Newspaper editor and author.

Collection houses personal and political correspondence, financial and business papers, speeches, editorials, notes, printed materials, account books, a diary, photographs, and scrapbooks, documenting William Watts Ball's activities as editor of several South Carolina newspapers, including The State and the News and Courier, both of Columbia. Topics referred to include American and South Carolina politics in the 20th century; the South Carolina textile industry; African Americans in the South; the Great Depression and the Franklin D. Roosevelt administration; newspapers and the newspaper business; education in South Carolina; conditions and problems stemming from both World Wars; prohibition; states' rights; South Carolina social life and customs; Roman Catholicism in South Carolina; international issues; and business and family matters. Correspondents include J. J. McSwain, D. C. Heyward, John Gary Evans, John Hays Hammond, M. F. Ansel, David D. Wallace, James C. Hemphill, Ambrose E. Gonzales, Thomas R. Waring, Nathaniel B. Dial, James F. Byrnes, Ulrich B. Phillips, Josephus Daniels, Bernard M. Baruch, Warrington Dawson, Ellison D. Smith, Max Fleischman, Nicholas Roosevelt, Wendell Willkie, Frederick H. Allen, and Archibald Rutledge.

Descriptive Summary

Repository
David M. Rubenstein Rare Book & Manuscript Library, Duke University
Creator
Ball, W. W. (William Watts), 1868-1952.
Title
William Watts Ball papers, 1778-1952 and undated
Language of Material
English
Extent
31 Linear Feet, Approx. 26,000 Items
Location
For current information on the location of these materials, please consult the Library's online catalog.

Collection Overview

Collection consists of personal and political correspondence, diaries, business papers, speeches, editorials, notes, printed matter, personal account books, memorandum books, photographic materials, and scrapbooks.
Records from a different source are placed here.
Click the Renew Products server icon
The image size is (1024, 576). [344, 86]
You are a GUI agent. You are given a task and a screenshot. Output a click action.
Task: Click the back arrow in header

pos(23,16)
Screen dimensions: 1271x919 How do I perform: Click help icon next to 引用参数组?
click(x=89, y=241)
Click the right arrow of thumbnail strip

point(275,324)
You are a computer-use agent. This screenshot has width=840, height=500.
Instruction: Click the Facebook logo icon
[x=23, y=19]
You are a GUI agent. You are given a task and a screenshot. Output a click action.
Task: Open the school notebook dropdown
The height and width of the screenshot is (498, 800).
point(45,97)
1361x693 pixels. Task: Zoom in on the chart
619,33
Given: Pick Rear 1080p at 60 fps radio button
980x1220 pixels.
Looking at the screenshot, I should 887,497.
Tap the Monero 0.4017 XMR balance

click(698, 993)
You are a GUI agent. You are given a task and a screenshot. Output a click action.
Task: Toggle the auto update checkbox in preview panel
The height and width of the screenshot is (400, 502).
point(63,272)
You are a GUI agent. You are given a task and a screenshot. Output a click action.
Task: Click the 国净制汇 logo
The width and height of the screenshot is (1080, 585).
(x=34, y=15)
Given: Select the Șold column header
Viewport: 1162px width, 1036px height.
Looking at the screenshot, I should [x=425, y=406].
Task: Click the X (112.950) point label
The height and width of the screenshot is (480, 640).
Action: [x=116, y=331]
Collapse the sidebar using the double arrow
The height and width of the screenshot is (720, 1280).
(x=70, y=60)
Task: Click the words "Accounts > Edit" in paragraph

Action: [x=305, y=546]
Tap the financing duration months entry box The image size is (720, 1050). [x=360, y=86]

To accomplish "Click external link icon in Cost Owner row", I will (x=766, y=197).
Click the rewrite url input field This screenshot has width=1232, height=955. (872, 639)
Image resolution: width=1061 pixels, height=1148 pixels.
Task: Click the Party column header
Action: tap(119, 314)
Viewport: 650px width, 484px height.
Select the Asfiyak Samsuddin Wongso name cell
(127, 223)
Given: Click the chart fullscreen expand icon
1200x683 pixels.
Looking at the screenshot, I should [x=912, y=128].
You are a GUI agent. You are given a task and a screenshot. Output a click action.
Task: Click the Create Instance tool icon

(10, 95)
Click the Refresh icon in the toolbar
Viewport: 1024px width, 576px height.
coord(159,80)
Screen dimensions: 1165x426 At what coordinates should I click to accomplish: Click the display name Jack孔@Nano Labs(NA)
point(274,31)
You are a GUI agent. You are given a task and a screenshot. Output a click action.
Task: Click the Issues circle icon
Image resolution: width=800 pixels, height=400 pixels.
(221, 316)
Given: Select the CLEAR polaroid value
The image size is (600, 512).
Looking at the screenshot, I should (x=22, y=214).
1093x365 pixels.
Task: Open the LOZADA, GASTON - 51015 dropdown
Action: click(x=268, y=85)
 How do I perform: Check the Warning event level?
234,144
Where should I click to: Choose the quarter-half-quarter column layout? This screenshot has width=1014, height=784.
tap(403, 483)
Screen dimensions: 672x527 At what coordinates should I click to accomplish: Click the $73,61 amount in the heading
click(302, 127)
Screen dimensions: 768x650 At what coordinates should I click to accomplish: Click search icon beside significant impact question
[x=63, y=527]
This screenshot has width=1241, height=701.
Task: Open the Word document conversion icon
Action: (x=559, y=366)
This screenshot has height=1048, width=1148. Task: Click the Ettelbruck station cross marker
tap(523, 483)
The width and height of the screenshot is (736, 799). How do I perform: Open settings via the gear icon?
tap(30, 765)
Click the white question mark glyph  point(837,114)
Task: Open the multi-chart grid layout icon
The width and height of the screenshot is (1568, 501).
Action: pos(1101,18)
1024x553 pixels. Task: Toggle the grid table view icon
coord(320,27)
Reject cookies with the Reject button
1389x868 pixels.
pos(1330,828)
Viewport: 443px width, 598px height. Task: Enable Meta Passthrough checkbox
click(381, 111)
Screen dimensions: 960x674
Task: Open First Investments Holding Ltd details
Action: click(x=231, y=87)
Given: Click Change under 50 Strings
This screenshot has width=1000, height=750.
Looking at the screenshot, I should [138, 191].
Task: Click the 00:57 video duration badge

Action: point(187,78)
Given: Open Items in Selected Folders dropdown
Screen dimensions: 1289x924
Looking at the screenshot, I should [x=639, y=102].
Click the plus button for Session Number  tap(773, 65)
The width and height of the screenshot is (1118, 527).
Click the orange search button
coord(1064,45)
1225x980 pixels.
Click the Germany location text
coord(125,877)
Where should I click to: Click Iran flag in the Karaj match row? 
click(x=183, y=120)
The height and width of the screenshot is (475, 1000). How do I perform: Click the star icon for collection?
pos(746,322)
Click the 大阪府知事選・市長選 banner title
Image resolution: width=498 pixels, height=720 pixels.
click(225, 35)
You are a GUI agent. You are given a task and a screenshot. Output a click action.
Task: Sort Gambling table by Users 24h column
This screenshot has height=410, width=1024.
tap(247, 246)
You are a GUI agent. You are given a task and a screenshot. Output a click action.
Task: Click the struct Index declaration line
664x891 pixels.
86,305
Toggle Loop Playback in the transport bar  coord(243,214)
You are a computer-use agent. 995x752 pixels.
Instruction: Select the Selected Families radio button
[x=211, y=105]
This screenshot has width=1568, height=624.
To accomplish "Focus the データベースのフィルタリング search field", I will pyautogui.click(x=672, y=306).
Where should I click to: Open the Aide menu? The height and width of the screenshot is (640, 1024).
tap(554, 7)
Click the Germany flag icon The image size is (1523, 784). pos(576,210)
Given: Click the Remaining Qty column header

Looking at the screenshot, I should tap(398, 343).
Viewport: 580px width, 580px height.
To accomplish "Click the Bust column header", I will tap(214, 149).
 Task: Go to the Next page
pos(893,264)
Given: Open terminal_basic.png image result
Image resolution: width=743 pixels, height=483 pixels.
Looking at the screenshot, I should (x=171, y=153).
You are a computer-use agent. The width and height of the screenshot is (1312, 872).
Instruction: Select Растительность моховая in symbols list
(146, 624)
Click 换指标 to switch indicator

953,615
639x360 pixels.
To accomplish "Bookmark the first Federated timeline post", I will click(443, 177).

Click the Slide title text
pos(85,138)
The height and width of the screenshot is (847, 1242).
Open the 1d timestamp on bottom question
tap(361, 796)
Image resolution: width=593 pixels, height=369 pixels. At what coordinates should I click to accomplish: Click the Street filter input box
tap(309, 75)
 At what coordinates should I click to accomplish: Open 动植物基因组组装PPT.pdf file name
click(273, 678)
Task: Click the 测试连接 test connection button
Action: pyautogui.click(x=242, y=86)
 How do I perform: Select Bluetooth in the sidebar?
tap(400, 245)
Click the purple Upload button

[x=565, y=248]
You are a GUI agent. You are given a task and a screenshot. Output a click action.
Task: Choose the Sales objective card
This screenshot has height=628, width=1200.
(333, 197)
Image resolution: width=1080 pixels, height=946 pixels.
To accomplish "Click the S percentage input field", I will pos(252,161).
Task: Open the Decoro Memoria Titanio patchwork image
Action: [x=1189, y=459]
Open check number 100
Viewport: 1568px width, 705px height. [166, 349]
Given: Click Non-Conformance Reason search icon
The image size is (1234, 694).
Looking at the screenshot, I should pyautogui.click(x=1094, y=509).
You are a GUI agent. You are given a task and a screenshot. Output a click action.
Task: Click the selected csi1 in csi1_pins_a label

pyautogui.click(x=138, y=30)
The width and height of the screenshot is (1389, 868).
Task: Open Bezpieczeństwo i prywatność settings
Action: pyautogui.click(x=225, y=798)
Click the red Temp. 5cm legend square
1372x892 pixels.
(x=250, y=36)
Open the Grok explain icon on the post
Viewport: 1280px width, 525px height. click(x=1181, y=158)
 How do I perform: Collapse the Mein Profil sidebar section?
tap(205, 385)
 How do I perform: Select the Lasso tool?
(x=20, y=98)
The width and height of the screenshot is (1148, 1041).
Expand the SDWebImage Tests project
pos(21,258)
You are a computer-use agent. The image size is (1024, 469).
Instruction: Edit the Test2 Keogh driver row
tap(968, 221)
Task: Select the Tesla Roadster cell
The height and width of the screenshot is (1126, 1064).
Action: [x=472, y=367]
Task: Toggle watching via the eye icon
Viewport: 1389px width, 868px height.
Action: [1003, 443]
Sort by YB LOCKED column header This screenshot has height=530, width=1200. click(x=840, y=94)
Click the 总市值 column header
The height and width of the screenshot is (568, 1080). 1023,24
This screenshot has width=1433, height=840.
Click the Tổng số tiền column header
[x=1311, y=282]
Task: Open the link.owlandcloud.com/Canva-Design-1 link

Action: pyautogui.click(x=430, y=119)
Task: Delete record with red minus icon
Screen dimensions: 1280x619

The papers document a long period in Southern history, and reflect Ball's activities as editor of several newspapers, including The State, of Columbia, S.C., and the News and Courier, also of Columbia, S.C. The main group is concerned with national and South Carolina history for the first half of the 20th century. Topics referred to include American politics; the South Carolina textile industry; African Americans in the South; the depression and the F. D. Roosevelt administration; newspapers and the newspaper business; education in South Carolina; conditions and problems stemming from both World Wars; prohibition; states' rights; South Carolina social life and customs; Roman Catholicism in South Carolina; international issues; and general business and family matters.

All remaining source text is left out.